Monday, August 13, 2007

Automating Development in FoxPro

Tod wrote a great post on 7/30 5 Ways to Automate Development in FoxPro

I don't use all of these approaches but I did want to touch on his Using Project Hooks and describe one of the ways we make use of this.

We have a fairly "remote" development team with developers in Canada, the US and aboard. We use SourceOffSite to manage our code base which offers its own challenges but one of the trickiest things we have to deal with is creating production builds with the latest versions.

If I build version 2.5.1 of an application and my co-worker has to build it the next day, we want to make sure that he builds version 2.5.2. Now, sure, you could always make sure you get the latest of the project metadata via SourceSafe but that's a bit of a hassle.

Instead, we maintain a table with all of the version numbers for the various apps (there are over 100). The table is stored as XML on our web server. In the BeforeBuild process, when building an application, we download the XML file and convert it to a cursor using XMLTOCURSOR().

We then verify that the application in question is in the table and update the version numbers, first updating the PROJECT version # (provided the table has a later version) and then assigning a new common version #. The file is then reconverted to XML and re-posted to the web server.

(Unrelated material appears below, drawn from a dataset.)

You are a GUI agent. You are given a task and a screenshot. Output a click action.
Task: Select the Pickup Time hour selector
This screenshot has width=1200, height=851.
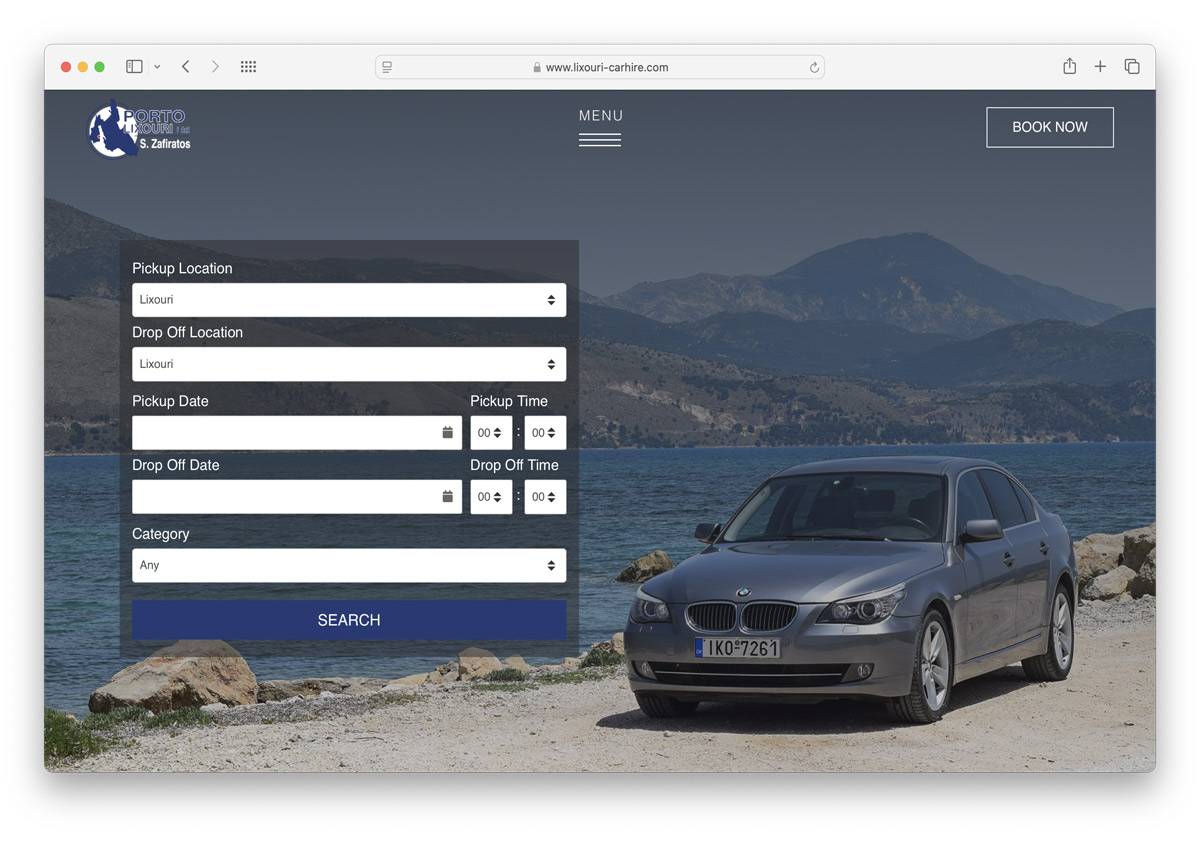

We've added a number of other checks into our project process as well (such as copying the EXE to the latest Builds folder, etc) but the end result is that we can have multiple developers working on multiple applications and never need to worry about the version numbers getting out of sync. All thanks to project hooks.

We also did a number of other useful items such as posting notes for the release each you did a rebuild (we had a check to say "Are you building a public release" for this) - while developers may not always provide the most "public-ready" comments about a build, they have helped provide the basis for release notes for every project.

Certainly, it might be nice for some development teams to have larger application life cycle management tools but the cost and implementation requirements for those tools is very often prohibitive. What's great about FoxPro for smaller shops is that it's easy to build all the little pieces you need!


1 comment:

Brian said...

I got some interesting feedback from Bill Drew of the Chicago Foxpro Users Group. It seems one of the members is using Fox Trails as a code generator. Instead of generating html, he has it creating Foxpro PRGs. If your interested, I can try and get some more information for you.